- Born: Alexander Grass August 3, 1927 Scranton, Pennsylvania
- Died: August 27, 2009 (aged 82) Harrisburg, Pennsylvania
- Occupations: Businessman, lawyer, philanthropist
- Known for: Founding of the Rite Aid drugstore chain

= Alex Grass =

American businessman and lawyer

Alexander Grass (August 3, 1927 – August 27, 2009) was an American businessman, lawyer, and philanthropist who founded Rite Aid, one of the United States' largest drugstore chains.

==Early life==
Grass was born in Scranton, Pennsylvania, to Jewish parents, Louis and Rose Grass. His father, a businessman whom Grass described in 2002 as "relatively successful", died during the Great Depression when Grass was 9 years old in 1938, leaving the family with little income. Grass' family relocated from Scranton to Miami Beach, Florida in 1936 after his father's death. Grass worked a number of small jobs while living in Florida. He obtained a law degree from the University of Florida Law School in 1949 using the G.I. Bill.

==Business career==
===Early career===
Grass returned to Pennsylvania in 1951 to pursue a legal career in tax law with the Internal Revenue Service and other government agencies. He took a position for the state in the Bureau of Corporation of Tax in Harrisburg. While working there, he took the bar exam and passed on his first try. His father-in-law had a wholesale food business, Louis Lehrman and Sons, with his brother-in-law Lewis Lehrman in 1951. The business sold coffee and sugar during World War II. In 1958, Grass went into the rack-jobbing business to supply health and beauty aids and non-food to grocery customers.

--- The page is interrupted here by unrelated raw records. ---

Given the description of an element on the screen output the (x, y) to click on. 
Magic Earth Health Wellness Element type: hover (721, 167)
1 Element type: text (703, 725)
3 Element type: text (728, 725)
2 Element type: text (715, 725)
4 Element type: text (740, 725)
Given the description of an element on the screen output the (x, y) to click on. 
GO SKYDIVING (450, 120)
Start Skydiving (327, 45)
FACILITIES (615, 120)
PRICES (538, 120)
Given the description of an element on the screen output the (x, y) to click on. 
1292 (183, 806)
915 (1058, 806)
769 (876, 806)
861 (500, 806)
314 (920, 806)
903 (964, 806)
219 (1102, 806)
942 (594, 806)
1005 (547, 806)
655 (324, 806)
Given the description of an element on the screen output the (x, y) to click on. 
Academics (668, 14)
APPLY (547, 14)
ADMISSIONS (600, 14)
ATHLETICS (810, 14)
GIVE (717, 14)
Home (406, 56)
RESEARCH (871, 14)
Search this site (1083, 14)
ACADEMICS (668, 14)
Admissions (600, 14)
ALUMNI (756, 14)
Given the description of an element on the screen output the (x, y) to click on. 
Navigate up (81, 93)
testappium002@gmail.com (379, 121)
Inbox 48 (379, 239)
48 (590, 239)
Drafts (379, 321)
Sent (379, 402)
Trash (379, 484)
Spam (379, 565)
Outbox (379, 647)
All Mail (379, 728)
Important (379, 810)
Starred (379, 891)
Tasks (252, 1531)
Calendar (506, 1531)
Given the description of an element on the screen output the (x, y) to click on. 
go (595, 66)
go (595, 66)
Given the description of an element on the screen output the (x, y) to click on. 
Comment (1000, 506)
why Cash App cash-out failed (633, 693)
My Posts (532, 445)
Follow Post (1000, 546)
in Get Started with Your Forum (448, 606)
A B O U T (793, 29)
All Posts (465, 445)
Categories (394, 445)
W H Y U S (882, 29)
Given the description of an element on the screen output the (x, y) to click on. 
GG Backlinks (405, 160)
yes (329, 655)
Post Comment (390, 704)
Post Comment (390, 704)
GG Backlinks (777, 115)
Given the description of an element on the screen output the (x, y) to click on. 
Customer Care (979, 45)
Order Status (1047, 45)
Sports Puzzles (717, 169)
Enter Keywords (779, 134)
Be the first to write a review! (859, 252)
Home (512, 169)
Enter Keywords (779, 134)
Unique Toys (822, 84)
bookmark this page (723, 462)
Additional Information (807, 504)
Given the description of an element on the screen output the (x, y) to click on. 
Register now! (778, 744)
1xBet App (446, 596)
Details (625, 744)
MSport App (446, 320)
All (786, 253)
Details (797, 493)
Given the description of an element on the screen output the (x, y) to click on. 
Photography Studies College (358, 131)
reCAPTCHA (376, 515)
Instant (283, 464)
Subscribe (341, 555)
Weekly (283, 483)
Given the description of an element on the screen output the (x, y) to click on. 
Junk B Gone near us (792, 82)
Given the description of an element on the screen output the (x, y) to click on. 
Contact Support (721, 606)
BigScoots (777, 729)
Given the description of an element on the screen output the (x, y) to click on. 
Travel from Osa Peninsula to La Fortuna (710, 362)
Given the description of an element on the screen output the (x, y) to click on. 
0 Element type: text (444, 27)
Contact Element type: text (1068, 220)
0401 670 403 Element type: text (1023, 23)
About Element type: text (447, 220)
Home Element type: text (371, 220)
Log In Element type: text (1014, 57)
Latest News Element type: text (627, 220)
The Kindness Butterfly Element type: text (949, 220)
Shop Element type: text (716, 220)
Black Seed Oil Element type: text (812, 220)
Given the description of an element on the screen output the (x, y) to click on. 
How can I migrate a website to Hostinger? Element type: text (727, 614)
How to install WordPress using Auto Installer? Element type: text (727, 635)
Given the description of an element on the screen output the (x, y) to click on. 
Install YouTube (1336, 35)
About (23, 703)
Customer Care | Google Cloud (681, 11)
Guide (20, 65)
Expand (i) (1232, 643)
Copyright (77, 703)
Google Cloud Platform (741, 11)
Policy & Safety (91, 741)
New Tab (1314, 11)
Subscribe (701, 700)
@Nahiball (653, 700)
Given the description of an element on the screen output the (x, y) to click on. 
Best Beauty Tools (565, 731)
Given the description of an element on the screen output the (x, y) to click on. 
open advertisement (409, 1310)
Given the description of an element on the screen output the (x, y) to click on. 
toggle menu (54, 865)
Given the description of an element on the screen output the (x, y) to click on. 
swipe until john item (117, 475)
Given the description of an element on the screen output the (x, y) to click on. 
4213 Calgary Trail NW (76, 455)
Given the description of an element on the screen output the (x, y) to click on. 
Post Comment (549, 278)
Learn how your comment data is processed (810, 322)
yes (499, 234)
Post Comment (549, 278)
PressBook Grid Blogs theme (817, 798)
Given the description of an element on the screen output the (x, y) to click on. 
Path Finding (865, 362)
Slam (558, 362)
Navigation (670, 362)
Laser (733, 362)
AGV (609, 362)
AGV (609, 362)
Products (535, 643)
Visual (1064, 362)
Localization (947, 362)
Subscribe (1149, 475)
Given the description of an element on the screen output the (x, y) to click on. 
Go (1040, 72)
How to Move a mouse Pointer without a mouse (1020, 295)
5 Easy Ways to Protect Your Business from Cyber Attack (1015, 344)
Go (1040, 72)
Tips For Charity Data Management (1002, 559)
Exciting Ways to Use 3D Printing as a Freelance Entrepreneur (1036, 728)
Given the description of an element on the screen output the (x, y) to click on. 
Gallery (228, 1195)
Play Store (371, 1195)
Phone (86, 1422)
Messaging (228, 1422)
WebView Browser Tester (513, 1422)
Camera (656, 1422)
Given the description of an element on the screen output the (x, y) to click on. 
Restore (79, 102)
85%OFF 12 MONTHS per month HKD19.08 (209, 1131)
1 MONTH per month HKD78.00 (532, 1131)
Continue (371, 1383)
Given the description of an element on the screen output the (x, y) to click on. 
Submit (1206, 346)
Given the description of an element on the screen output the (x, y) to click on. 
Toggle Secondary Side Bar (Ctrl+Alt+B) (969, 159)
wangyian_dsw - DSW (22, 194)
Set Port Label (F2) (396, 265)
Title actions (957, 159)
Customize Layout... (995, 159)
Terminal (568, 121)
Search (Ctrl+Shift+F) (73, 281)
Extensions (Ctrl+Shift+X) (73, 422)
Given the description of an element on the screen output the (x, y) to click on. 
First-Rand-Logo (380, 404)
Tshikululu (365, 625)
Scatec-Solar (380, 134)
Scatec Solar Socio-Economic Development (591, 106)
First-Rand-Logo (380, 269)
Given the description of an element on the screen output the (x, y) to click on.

Grass saw several opportunities for retail in the 1960s. While working for the distribution company, Grass noticed that there seemed to be a lack of competitively priced health and beauty stores in Pennsylvania. Following changes in pricing regulations in the 1960s, manufacturers could not dictate minimum prices for retailers.

===Rite Aid===

Grass identified an opportunity in the retail sector, thanks to the Supreme Court ruling and lack of competing drugstores. He decided to open a store in downtown Scranton, which he called the Thrif D Discount Center, in 1962. The store would be the first of the chain which would become Rite Aid. The first store in Scranton saw early success. He expanded the business and opened other locations in Wilkes-Barre, Hazleton and Lancaster, as well as a second location in Scranton.

By 1968, the company, which had more than 50 stores at the time, had changed its name to Rite Aid. Rite Aid's initial public offering was $25 a share on the New York Stock Exchange. Rite Aid purchased a rival chain, the Daw Drug Company, which was based in Rochester, New York, in 1969, which doubled the company's size and gave Rite Aid a pharmacy business for the first time.

By the middle of the 1990s, Grass had grown Rite Aid drugstores into an important regional pharmacy chain. Grass retired as the company's chairman and chief executive in March 1995. That year, Rite Aid had the most stores of any drugstore in the country and was the nation's number two drugstore in terms of revenue.

Grass' son, Martin Grass, took over the company from his father in 1995. Rite Aid declined as a chain and a brand as Martin Grass sought to expand the company. Martin Grass was fired by the company in 1999, after he was implicated in an $1.6 billion accounting scandal that nearly destroyed Rite Aid, just four years after his father had retired. Alongside other Rite Aid executives, Martin Grass was convicted of overstating Rite Aid's earnings during the 1990s and sentenced to eight years in federal prison.

==Later life==
Alex Grass became involved in philanthropy and other business interests following his departure from Rite Aid. He served as the head of the Hebrew University of Jerusalem board of governors, where he was awarded the National Scopus Award. He served as the longtime director of the National Association of Chain Drug Stores.

In 1999, Grass and his son, Roger Grass, purchased the Fleer/SkyBox sports trading card company. The company closed and was sold in 2005. Grass donated $1.5 million to establish the Alex Grass School of Business Leadership at Harrisburg Area Community College. The PinnacleHealth's (now called UPMC Central PA) Harrisburg Hospital named a $14.5 million building after Grass, who was one of its benefactors. Grass donated $1.5 million to the University of Florida to establish chair for its center for Jewish Studies and construct a new law school building.

==Personal life and death==
Alex Grass met his wife, Lois Lehrman, while in Florida and the couple married six months later. They later divorced. His second wife, Louise, died in 2007. Grass had four children, 2 sons and 2 daughters, with his first wife.

Grass died at his home in Harrisburg, Pennsylvania, on August 27, 2009, ten-years after his initial diagnosis with lung cancer. Grass' funeral was held at Temple Ohev Sholom in Harrisburg. He was buried in Mount Moriah Cemetery in Lower Paxton Township, Pennsylvania.